Text excerpt:
As for philosophy, when I get the chance to chat with eager learners I always suggest they consider the next time they have to work on the same part they are working on now. For example, thinking about the homebuilt airplane example above I'd imagine things like easy access and labeling things were important considerations. Again...our experiences can be helpful if we find ways to share. Sites like this and others really can make a difference.

----------


## DIYer

Would not being able to service cars be the reason why I prefer old school builds? Probably. I like working on my own stuff and that, sadly, is a trait I don't see much of anymore.

----------


## rgsparber

Dave,

So how to we get the people eager to learn in front of those that have a huge amount of practical knowledge? I wonder if the Maker movement is part of the answer?

Rick

----------

PJs (May 28, 2016)

----------


## daveward

> Dave,
> 
> So how to we get the people eager to learn in front of those that have a huge amount of practical knowledge? I wonder if the Maker movement is part of the answer?

What to work on:
1 – In the forum thread, which movement does rgsparber wonder might be part of the answer?
2 – Please reproduce the forum thread word for word, from "## rgsparber" to "PJs (May 28, 2016)".

Material supplied:
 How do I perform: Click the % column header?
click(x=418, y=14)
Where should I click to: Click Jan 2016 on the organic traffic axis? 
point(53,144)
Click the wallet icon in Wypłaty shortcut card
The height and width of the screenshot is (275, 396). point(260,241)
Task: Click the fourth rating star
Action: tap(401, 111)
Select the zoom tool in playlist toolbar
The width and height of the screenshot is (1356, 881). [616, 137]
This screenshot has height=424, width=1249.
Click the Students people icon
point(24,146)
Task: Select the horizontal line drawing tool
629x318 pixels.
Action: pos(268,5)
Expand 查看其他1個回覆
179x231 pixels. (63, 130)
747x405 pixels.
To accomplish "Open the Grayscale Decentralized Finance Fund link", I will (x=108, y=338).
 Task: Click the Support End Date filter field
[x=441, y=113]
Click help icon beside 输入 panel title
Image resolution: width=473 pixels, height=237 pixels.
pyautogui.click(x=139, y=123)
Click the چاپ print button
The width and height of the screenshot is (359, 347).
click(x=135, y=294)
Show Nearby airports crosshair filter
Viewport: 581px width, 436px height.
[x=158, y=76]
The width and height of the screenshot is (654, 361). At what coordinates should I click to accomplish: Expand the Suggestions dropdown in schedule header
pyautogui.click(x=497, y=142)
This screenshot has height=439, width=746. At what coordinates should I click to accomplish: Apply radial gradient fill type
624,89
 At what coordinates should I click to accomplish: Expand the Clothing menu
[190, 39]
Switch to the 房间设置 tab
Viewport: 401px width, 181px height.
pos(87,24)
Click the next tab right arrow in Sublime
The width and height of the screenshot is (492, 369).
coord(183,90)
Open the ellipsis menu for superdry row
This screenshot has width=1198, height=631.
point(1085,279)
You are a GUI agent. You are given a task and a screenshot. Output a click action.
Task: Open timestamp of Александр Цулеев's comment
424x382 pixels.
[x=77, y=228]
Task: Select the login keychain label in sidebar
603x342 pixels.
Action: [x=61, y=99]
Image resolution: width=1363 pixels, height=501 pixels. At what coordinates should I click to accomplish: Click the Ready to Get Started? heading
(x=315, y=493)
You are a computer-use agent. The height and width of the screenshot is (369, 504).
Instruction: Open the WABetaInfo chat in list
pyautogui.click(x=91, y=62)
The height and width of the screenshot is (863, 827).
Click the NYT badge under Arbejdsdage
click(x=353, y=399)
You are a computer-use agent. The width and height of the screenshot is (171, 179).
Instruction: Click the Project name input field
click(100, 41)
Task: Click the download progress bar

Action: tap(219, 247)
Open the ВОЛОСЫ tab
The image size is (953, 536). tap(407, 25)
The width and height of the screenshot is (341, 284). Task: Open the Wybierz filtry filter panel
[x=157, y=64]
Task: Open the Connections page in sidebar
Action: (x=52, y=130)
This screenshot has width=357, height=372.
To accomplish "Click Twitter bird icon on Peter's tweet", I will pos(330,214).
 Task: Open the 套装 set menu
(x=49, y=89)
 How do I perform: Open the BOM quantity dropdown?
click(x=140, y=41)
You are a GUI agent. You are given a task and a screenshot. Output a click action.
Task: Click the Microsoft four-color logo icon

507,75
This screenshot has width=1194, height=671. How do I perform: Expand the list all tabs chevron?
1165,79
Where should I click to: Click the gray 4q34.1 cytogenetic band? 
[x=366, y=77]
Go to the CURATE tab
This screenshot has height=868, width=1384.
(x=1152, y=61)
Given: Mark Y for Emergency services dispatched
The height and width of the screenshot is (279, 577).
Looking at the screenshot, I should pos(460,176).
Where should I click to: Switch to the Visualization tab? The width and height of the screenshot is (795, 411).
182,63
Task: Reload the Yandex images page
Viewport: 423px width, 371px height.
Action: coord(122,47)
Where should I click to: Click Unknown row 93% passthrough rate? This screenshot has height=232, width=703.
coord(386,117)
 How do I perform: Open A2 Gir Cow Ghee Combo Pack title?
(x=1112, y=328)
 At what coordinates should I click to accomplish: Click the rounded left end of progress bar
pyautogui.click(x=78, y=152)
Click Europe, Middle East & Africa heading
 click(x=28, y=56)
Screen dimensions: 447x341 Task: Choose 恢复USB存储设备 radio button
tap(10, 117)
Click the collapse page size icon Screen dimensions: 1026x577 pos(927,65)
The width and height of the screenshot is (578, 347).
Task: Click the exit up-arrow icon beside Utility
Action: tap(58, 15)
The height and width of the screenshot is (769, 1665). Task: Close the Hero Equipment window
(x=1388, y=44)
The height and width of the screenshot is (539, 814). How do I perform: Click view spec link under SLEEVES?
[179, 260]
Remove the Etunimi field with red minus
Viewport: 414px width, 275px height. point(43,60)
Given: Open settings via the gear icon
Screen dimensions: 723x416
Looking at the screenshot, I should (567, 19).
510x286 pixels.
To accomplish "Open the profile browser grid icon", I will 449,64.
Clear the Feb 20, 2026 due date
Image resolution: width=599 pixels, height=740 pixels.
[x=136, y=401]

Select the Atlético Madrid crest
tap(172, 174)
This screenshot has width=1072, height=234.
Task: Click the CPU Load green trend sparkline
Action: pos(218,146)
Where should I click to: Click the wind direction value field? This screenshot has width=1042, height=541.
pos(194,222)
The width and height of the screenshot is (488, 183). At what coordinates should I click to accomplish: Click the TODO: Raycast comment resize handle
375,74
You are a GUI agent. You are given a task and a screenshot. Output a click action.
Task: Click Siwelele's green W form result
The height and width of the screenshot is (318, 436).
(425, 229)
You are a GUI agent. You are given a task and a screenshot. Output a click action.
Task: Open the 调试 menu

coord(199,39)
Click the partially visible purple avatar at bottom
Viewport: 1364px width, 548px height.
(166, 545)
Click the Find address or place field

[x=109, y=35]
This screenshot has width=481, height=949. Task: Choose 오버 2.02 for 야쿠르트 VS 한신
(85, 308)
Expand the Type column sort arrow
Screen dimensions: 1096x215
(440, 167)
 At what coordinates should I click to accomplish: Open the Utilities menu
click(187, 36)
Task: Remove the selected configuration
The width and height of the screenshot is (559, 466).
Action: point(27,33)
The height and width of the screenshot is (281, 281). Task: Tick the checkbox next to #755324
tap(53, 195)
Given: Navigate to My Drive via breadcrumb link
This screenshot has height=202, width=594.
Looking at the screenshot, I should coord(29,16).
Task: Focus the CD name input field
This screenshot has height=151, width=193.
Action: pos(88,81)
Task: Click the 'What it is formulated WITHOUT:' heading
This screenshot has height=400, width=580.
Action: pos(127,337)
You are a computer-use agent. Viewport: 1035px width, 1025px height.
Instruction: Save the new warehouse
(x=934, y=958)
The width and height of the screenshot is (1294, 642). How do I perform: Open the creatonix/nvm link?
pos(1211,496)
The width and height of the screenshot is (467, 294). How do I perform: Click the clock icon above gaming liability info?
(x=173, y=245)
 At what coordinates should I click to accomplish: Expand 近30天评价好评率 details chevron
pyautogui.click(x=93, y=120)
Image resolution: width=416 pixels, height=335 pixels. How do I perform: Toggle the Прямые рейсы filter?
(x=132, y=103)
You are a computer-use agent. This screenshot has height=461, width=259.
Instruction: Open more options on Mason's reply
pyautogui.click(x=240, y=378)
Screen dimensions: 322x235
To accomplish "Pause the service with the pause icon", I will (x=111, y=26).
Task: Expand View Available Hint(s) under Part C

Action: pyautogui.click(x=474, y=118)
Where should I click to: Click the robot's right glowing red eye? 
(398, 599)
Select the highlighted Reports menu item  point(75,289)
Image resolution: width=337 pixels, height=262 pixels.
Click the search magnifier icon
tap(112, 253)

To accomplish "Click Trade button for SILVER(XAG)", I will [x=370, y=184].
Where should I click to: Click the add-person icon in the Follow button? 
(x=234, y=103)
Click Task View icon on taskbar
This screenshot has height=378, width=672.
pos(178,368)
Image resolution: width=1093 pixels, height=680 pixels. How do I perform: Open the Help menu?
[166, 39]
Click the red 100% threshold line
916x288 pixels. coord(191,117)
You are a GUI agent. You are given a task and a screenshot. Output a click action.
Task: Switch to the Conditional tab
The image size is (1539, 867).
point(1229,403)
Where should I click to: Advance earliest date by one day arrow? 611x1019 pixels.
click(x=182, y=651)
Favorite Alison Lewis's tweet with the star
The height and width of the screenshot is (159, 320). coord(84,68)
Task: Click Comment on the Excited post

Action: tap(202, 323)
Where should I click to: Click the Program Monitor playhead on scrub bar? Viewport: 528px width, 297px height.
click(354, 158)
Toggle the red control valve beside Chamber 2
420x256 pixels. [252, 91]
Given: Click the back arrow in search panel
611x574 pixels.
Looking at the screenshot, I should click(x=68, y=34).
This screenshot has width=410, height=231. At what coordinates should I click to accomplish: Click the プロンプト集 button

Responses for each task:
1 – The Maker movement.

2 –
## rgsparber

Dave,

So how to we get the people eager to learn in front of those that have a huge amount of practical knowledge? I wonder if the Maker movement is part of the answer?

Rick

----------

PJs (May 28, 2016)